Anti-Inflammatory Effects of Siegesbeckia orientalis Ethanol Extract in In Vitro and In Vivo Models

1Department of Nutrition, I-Shou University, Kaohsiung 82445, Taiwan
2Institute of Biotechnology and Chemical Engineering, I-Shou University, Kaohsiung 84001, Taiwan
3Department of Obstetrics and Gynecology, E-DA Hospital, I-Shou University, Kaohsiung 82445, Taiwan
4Division of Cardiology, E-DA Hospital, I-Shou University, Kaohsiung 82445, Taiwan
5Division of Allergy, Immunology, and Rheumatology, Department of Internal Medicine, E-DA Hospital, I-Shou University, Kaohsiung 82445, Taiwan

Received 4 April 2014; Revised 12 July 2014; Accepted 21 July 2014; Published 26 August 2014

Academic Editor: Chia-Chien Hsieh

Copyright © 2014 Yong-Han Hong et al. This is an open access article distributed under the Creative Commons Attribution License, which permits unrestricted use, distribution, and reproduction in any medium, provided the original work is properly cited.

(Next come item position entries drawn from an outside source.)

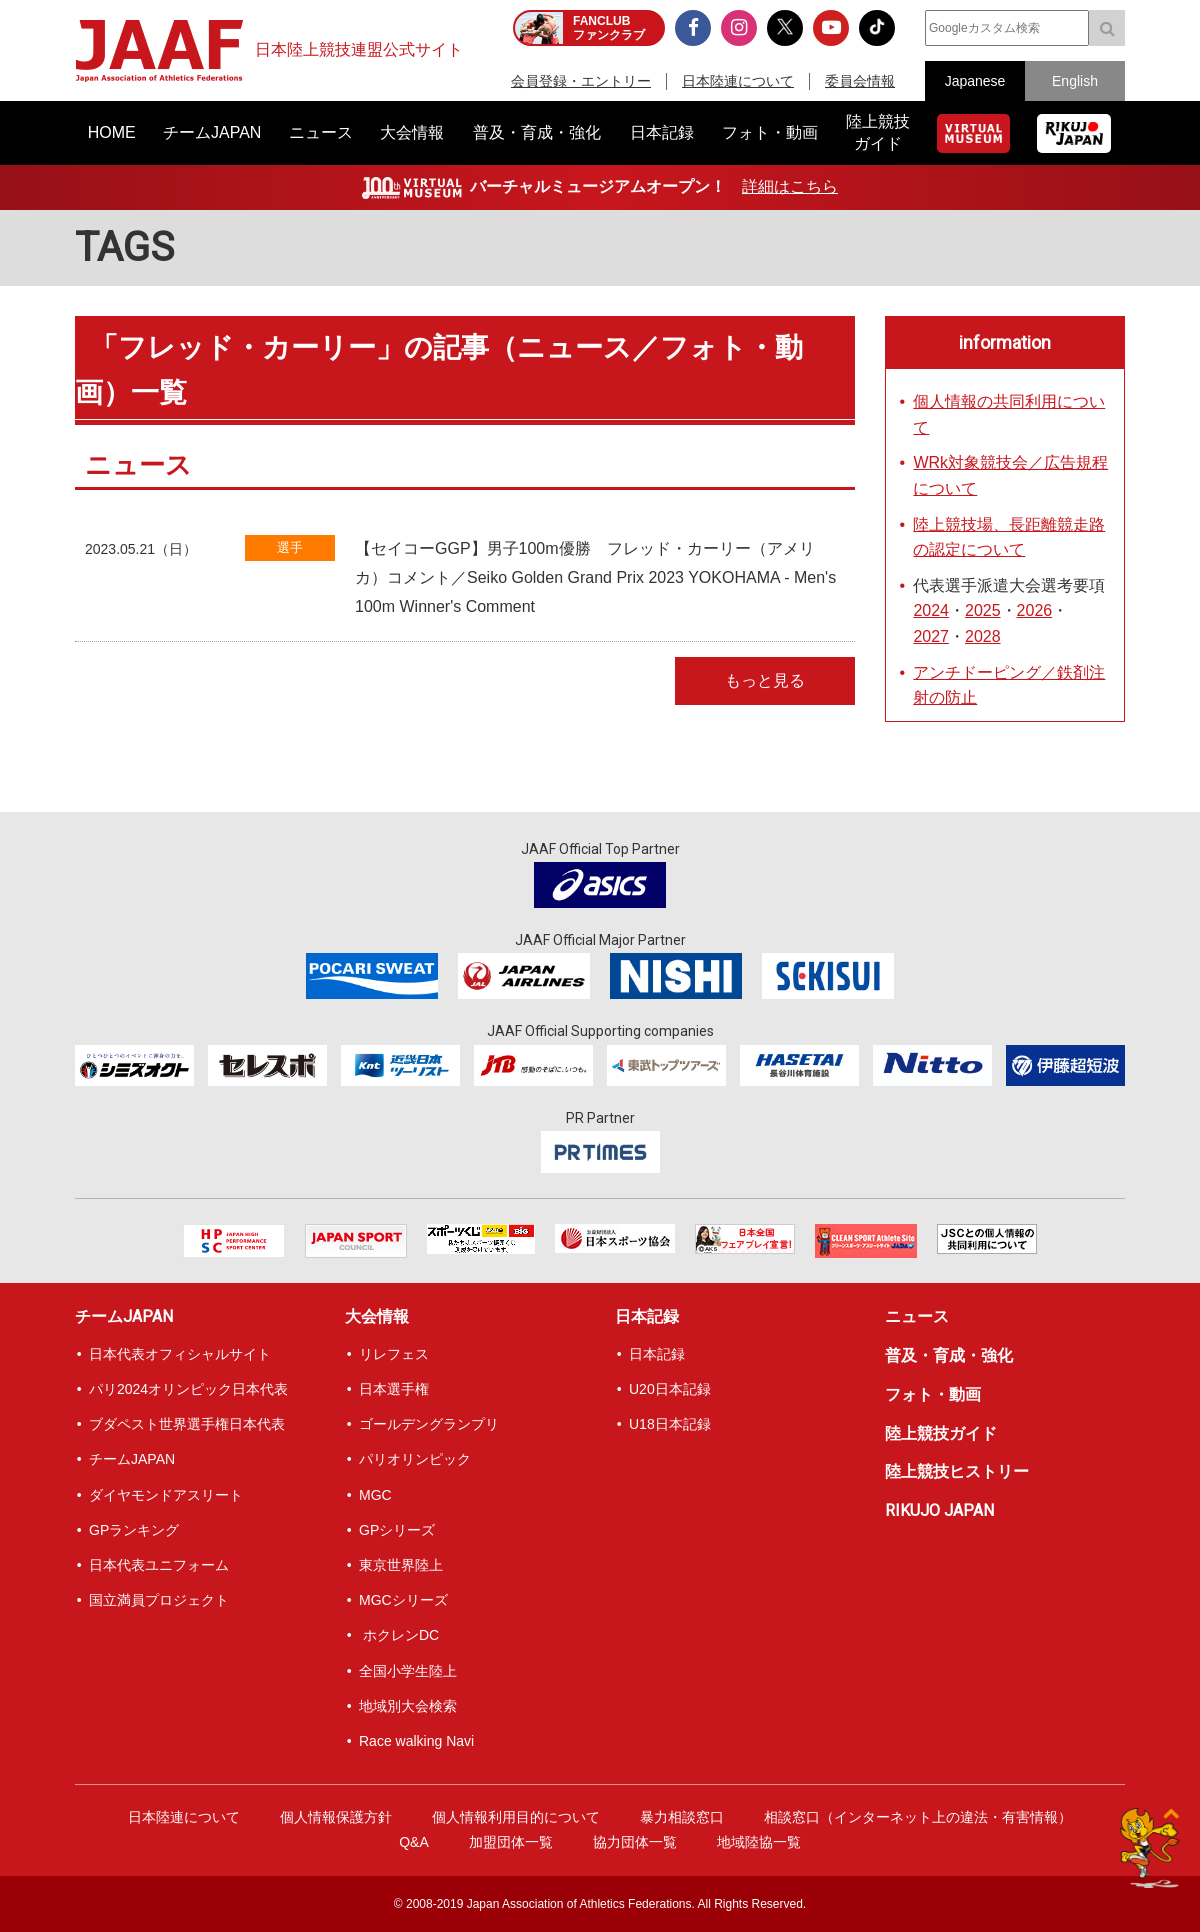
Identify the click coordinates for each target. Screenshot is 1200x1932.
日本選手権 (394, 1389)
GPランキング (134, 1530)
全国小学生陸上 (408, 1671)
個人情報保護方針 (336, 1817)
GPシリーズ (397, 1530)
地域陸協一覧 (759, 1842)
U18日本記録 (670, 1424)
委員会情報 (860, 81)
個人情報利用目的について (516, 1817)
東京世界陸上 (401, 1565)
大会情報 (377, 1316)
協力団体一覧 (635, 1842)
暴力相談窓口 (682, 1817)
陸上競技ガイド (941, 1433)
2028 (983, 636)
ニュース (917, 1316)
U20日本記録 (670, 1389)
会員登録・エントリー (581, 81)
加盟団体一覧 (511, 1842)
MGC (375, 1495)
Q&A (414, 1842)
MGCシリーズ (403, 1600)
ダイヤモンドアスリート (166, 1495)
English (1075, 81)
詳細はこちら (790, 186)
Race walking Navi (416, 1741)
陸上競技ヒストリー (957, 1471)
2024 (931, 610)
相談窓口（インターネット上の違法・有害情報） (918, 1817)
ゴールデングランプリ (429, 1424)
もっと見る (765, 680)
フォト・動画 (933, 1394)
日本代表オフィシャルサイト (180, 1354)
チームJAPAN (124, 1316)
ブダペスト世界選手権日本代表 (187, 1424)
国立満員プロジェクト (159, 1600)
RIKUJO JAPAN (939, 1510)
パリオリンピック (415, 1459)
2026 (1035, 610)
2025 (983, 610)
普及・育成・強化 (949, 1355)
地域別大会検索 (408, 1706)
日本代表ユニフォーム (159, 1565)
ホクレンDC (399, 1635)
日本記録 (647, 1316)
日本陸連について (738, 81)
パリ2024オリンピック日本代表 (188, 1389)
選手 (290, 547)
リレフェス (394, 1354)
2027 (931, 636)
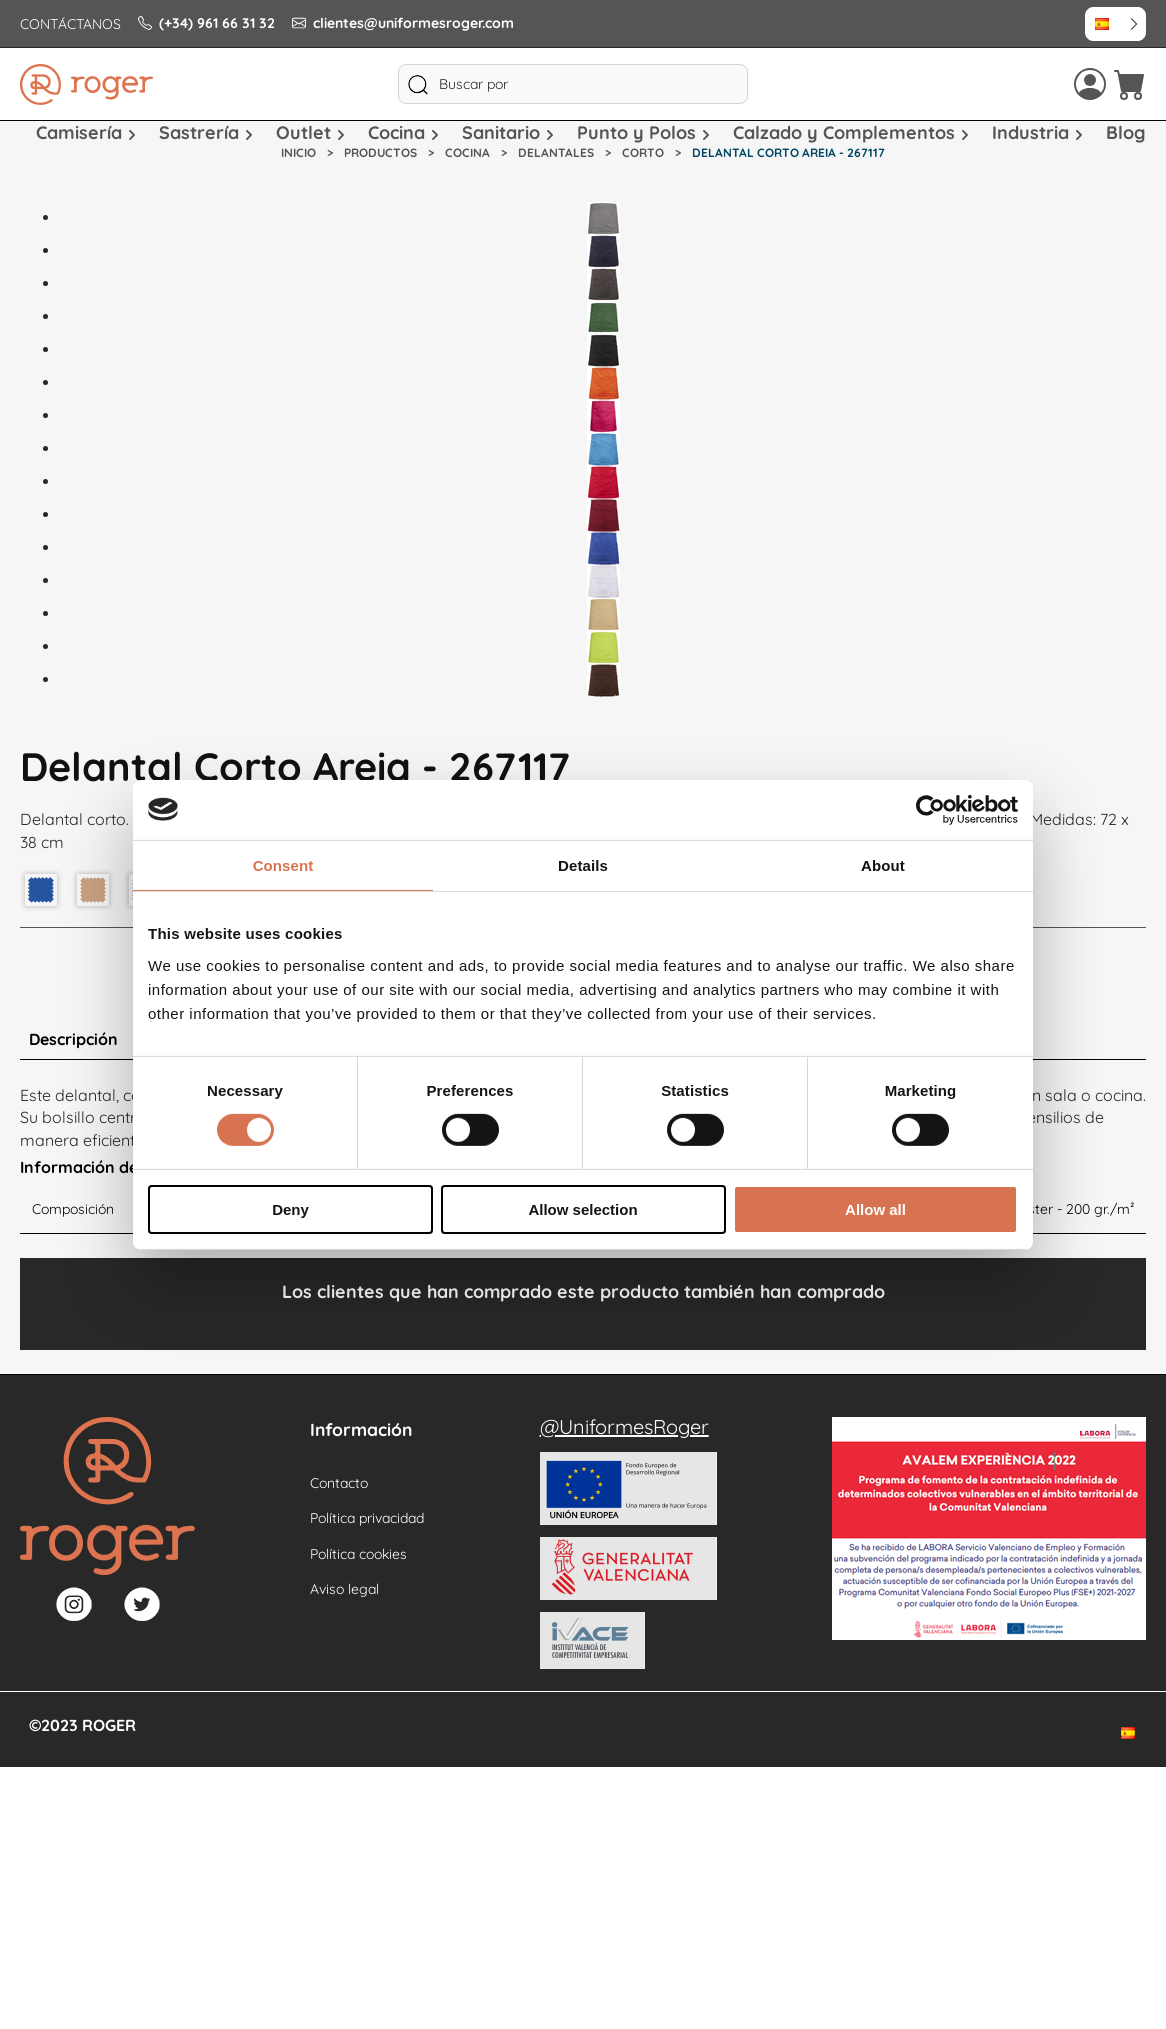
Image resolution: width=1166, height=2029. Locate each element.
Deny (290, 1209)
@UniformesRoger (624, 1426)
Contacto (339, 1483)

This study aims to investigate the anti-inflammatory responses and mechanisms of Siegesbeckia orientalis ethanol extract (SOE). In cell culture experiments, RAW264.7 cells were pretreated with SOE and stimulated with lipopolysaccharide (LPS) for inflammatory mediators assay. In animal experiments, mice were tube-fed with SOE for 1 week, and s.c. injected with λ-carrageenan or i.p. injected with LPS to simulate inflammation. The degree of paw edema was assessed, and cytokine profile in sera and mouse survival were recorded. Data showed that SOE significantly reduced NO, IL-6, and TNF-α production in LPS-stimulated RAW264.7 cells. In vivo studies demonstrated that mice supplemented with 32 mg SOE/kg BW/day significantly lowered sera IL-6 level and resulted a higher survival rate compared to the control group (). Furthermore, SOE inhibited LPS-induced NF-κB activation by blocking the degradation of IκB-α. The SOE also reduced significantly the phosphorylation of ERK1/2, p38, and JNK in a dose-dependent manner. In summary, the in vitro and in vivo evidence indicate that SOE can attenuate acute inflammation by inhibiting inflammatory mediators via suppression of MAPKs- and NF-κB-dependent pathways.